Work task: Please reproduce exactly, and only, the lines from the one with "Task: Translate the Japanese post" through the last line of the listing below, both ends included, leaving out the pictures.
++++++++++++++++++++
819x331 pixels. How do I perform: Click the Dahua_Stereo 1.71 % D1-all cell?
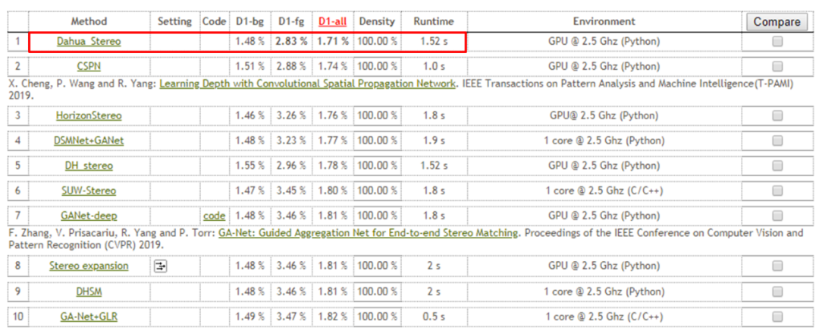coord(332,42)
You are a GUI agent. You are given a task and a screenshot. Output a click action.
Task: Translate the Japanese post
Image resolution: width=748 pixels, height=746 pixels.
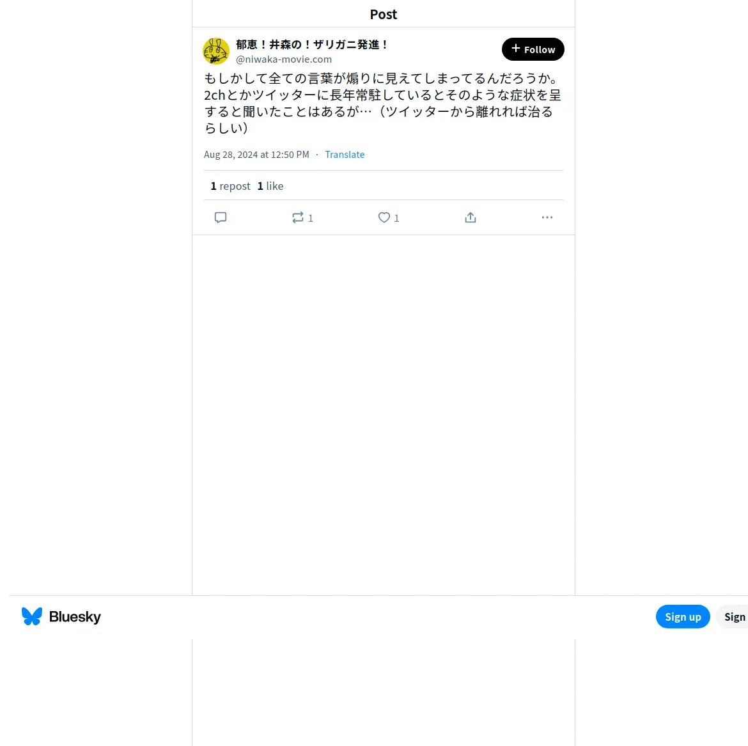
++++++++++++++++++++
Response area:
Task: Translate the Japanese post
Image resolution: width=748 pixels, height=746 pixels.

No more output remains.